= ACTIVITY =
Report the count of lines in the listing below that include the string "Collapse", with no other text.

= SUPPLIED RECORDS =

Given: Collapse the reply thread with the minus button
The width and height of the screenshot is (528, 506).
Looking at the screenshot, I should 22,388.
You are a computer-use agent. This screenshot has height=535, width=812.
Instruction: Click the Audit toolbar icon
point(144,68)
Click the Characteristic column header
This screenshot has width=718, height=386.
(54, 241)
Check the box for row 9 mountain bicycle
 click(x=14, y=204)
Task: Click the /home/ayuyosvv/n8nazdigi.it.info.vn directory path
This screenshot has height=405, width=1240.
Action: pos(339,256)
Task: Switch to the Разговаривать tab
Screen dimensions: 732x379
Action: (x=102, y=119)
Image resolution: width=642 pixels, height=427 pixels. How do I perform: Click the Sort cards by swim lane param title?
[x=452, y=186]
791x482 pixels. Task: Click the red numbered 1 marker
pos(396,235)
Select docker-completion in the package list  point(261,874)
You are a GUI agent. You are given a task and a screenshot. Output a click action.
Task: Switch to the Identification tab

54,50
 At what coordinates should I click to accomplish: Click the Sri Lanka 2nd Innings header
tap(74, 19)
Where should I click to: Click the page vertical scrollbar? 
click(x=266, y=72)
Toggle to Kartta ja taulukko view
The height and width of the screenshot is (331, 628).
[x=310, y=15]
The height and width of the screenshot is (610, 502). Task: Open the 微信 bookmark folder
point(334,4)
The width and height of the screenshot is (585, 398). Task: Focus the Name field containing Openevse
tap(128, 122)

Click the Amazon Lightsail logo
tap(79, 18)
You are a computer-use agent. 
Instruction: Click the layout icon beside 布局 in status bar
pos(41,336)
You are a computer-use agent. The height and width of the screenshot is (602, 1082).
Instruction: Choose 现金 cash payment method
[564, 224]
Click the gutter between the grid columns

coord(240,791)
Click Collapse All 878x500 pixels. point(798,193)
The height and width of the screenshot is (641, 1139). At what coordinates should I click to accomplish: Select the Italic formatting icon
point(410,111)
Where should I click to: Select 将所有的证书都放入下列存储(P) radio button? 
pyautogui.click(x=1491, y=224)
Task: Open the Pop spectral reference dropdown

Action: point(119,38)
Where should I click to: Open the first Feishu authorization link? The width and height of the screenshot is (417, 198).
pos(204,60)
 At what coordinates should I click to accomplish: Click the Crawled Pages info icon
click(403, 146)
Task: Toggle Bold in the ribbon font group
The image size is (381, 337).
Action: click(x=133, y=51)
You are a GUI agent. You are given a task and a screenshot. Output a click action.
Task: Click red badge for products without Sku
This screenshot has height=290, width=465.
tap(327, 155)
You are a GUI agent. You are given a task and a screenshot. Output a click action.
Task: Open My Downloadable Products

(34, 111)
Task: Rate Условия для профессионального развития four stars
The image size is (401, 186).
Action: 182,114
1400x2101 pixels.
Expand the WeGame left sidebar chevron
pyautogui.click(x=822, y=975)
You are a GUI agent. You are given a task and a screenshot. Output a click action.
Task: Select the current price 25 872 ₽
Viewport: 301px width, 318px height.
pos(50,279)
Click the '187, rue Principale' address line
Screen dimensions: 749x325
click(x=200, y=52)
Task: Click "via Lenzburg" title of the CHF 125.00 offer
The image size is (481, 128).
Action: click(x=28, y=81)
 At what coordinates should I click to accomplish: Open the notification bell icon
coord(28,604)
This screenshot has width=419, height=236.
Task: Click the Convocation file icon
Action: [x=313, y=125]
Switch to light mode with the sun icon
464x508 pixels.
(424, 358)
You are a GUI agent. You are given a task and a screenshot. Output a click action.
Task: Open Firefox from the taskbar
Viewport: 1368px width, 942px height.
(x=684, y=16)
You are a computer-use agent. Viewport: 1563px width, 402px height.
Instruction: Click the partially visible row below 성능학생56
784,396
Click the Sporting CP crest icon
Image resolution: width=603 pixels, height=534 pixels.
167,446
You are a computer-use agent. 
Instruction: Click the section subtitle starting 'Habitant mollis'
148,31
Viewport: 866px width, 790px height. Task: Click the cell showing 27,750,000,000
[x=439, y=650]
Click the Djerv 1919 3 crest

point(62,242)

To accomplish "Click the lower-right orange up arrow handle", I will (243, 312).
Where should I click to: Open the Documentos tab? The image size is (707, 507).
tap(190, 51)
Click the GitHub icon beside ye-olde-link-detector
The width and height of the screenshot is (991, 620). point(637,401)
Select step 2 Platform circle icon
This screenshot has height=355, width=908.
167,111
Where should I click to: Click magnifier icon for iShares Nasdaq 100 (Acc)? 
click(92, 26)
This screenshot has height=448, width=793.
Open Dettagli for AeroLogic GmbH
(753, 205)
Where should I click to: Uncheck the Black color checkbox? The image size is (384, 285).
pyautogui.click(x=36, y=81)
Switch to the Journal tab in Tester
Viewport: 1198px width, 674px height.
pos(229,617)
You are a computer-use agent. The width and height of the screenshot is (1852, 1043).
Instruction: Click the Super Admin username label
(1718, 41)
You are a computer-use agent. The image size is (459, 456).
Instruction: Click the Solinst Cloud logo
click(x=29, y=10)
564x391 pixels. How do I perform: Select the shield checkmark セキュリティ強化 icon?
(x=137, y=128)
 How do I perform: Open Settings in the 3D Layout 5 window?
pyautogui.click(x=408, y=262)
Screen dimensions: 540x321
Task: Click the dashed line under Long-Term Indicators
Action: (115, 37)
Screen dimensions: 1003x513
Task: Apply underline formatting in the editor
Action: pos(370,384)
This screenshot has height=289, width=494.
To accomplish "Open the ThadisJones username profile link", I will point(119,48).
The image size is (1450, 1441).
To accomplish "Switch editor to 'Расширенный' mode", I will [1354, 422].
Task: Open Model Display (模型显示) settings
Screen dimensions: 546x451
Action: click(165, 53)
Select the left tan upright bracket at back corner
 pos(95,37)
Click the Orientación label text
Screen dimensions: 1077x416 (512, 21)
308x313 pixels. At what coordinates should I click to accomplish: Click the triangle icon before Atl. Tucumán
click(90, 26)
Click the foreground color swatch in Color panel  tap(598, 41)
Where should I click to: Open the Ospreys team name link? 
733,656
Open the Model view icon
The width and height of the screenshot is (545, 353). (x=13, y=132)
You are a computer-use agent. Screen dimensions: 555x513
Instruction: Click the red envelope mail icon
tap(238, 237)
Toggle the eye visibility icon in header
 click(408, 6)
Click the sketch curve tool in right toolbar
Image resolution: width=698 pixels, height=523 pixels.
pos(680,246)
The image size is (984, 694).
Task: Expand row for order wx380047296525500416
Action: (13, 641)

= TASK ANSWER =
2